China raised its 2025 sales target for new-energy vehicles (NEVs) to a quarter of all car sales from a previously planned 20% as the industry shows signs of slowing after steep cuts to government subsidies.
In a new draft plan on NEV industry development issued Wednesday, the Ministry of Industry and Information Technology (MIIT) also put forward radically reduced requirements for NEVs’ energy consumption.
According to the draft, the average fuel consumption of new plug-in hybrid passenger vehicles in China is required to drop to 2 liters per 100 kilometers by 2025, and the average power consumption of new purely electric passenger vehicles has to drop to 12 kilowatt-hours per 100 kilometers. This is the first time for China to measure the power consumption of purely electric cars in terms of electricity consumption. The government previously measured both purely electric cars and conventional cars based on fuel consumption.
The 12 kilowatt-hours per 100 kilometers requirement is a hard-to-reach target, according to a report by China Automotive Technology and Research Center.
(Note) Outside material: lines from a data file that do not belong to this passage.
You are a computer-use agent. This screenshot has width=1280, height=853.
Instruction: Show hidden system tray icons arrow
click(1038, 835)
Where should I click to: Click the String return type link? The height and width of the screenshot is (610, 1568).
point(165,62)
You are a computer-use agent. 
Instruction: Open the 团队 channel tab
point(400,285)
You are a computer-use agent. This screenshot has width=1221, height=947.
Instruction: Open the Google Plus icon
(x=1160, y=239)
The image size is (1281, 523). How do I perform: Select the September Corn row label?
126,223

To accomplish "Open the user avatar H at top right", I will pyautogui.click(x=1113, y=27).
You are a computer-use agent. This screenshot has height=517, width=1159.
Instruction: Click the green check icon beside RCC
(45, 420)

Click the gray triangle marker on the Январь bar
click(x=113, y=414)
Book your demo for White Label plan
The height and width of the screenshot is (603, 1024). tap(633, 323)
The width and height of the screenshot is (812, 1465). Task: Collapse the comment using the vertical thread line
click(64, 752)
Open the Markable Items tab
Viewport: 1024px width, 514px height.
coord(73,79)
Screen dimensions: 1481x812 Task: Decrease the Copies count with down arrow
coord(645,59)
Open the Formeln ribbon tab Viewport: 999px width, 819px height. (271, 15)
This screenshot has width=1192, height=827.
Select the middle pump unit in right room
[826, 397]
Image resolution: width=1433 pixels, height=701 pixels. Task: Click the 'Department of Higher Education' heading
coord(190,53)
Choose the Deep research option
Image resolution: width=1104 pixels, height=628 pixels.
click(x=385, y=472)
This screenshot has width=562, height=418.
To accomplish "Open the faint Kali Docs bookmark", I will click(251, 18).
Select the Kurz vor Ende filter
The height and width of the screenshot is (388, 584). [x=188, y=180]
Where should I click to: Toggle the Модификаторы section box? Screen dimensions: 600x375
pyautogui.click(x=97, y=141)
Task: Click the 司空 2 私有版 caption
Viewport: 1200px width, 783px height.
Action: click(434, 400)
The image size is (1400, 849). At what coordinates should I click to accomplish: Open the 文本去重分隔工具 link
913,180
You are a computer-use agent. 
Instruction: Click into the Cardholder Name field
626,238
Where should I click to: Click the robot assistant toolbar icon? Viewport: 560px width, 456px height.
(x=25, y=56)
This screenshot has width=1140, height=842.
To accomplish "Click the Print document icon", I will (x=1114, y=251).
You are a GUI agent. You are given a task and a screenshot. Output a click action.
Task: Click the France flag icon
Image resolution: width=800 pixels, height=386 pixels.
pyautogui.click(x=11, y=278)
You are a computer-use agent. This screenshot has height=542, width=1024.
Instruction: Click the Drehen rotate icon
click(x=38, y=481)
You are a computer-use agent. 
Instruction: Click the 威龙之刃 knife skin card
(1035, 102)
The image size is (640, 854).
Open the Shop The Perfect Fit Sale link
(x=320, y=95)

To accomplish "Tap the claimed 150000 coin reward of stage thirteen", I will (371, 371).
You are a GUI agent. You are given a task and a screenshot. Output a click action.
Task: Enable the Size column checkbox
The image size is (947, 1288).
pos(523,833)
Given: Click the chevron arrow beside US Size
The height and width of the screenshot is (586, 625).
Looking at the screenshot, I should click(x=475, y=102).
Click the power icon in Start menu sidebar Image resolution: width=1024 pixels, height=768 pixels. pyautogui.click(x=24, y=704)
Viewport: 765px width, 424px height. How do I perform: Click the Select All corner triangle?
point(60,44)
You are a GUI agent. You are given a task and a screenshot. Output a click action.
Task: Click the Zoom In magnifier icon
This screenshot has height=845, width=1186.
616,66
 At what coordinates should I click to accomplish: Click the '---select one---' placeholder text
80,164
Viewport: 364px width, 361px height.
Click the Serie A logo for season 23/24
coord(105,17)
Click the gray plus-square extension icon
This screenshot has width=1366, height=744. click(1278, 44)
The report projects the average power consumption of purely electric cars to drop to about 13.85 kilowatt-hours per 100 kilometers.
During the first 10 months of 2019, China sold 940,000 million NEVs, which include plug-in hybrids, battery-only electric vehicles and those powered by hydrogen fuel cells. They accounted for 4.6% of vehicle sales, according to the China Association of Automobile Manufacturers.
The MIIT had aimed to sell a total of 35 million cars per year by 2025, in which NEVs would account for 20%. But industry participants have been pessimistic about the target.